_Work request_
Quote, exactly, the line holding "Click the checkmark next to Templates" and all lines after it to the end of the records below. Exclude pictures.

_Record set_
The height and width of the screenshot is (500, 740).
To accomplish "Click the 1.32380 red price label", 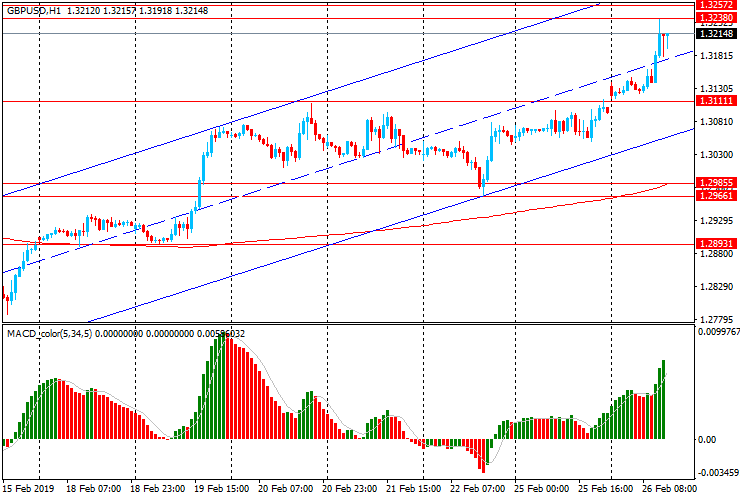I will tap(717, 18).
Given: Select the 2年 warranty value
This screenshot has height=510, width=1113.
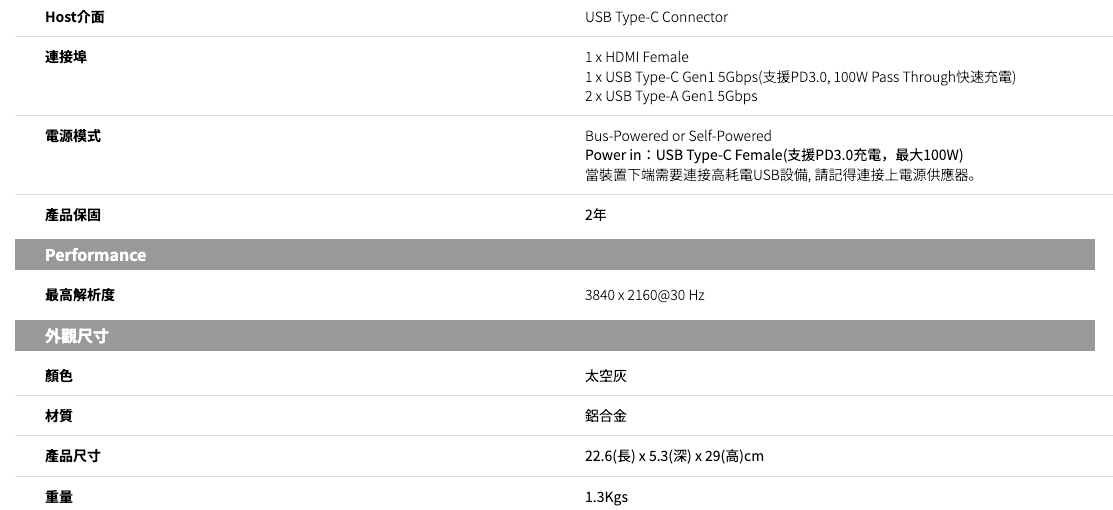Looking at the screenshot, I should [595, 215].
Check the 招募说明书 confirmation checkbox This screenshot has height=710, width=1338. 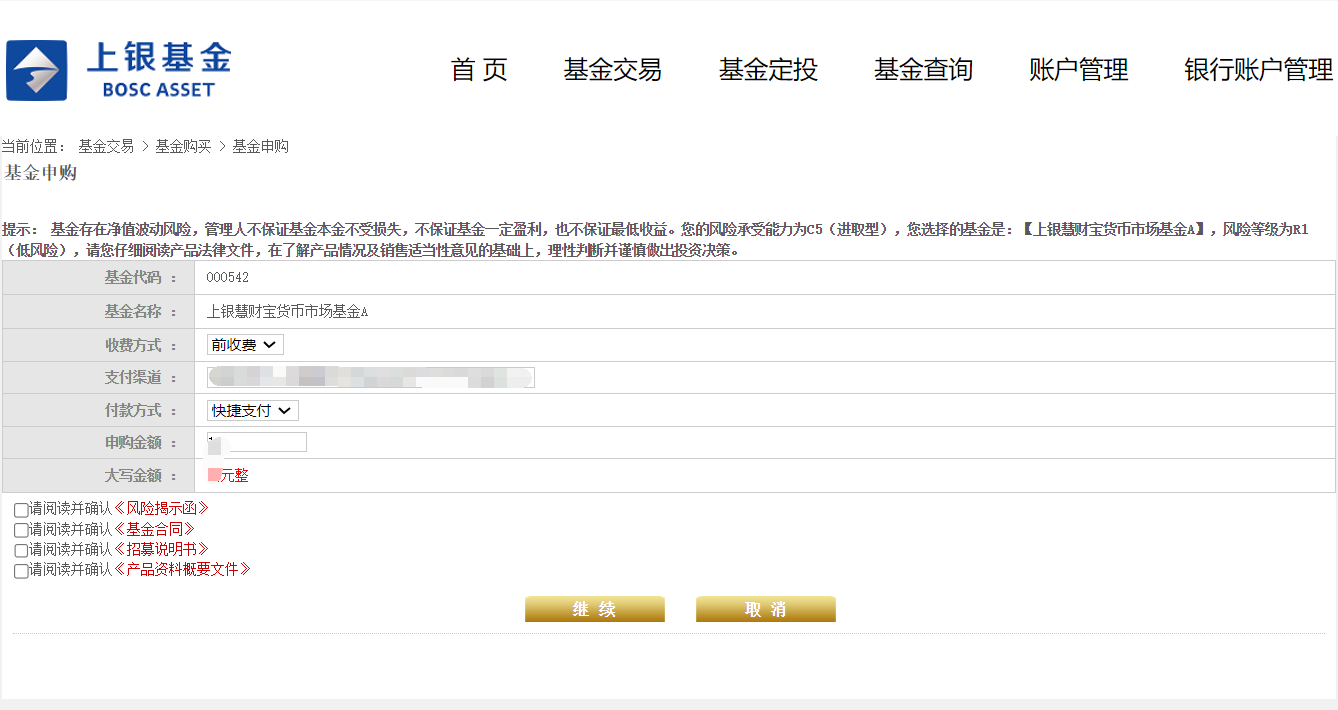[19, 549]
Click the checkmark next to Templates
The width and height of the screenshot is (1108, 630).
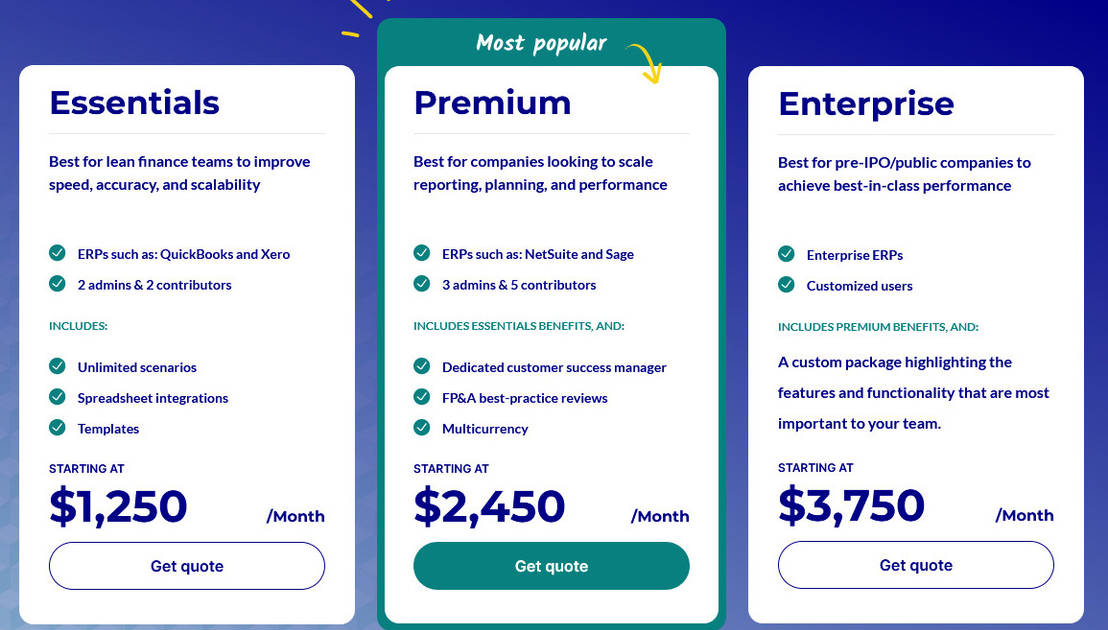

_Reply to the task_
Click the checkmark next to Templates
The width and height of the screenshot is (1108, 630).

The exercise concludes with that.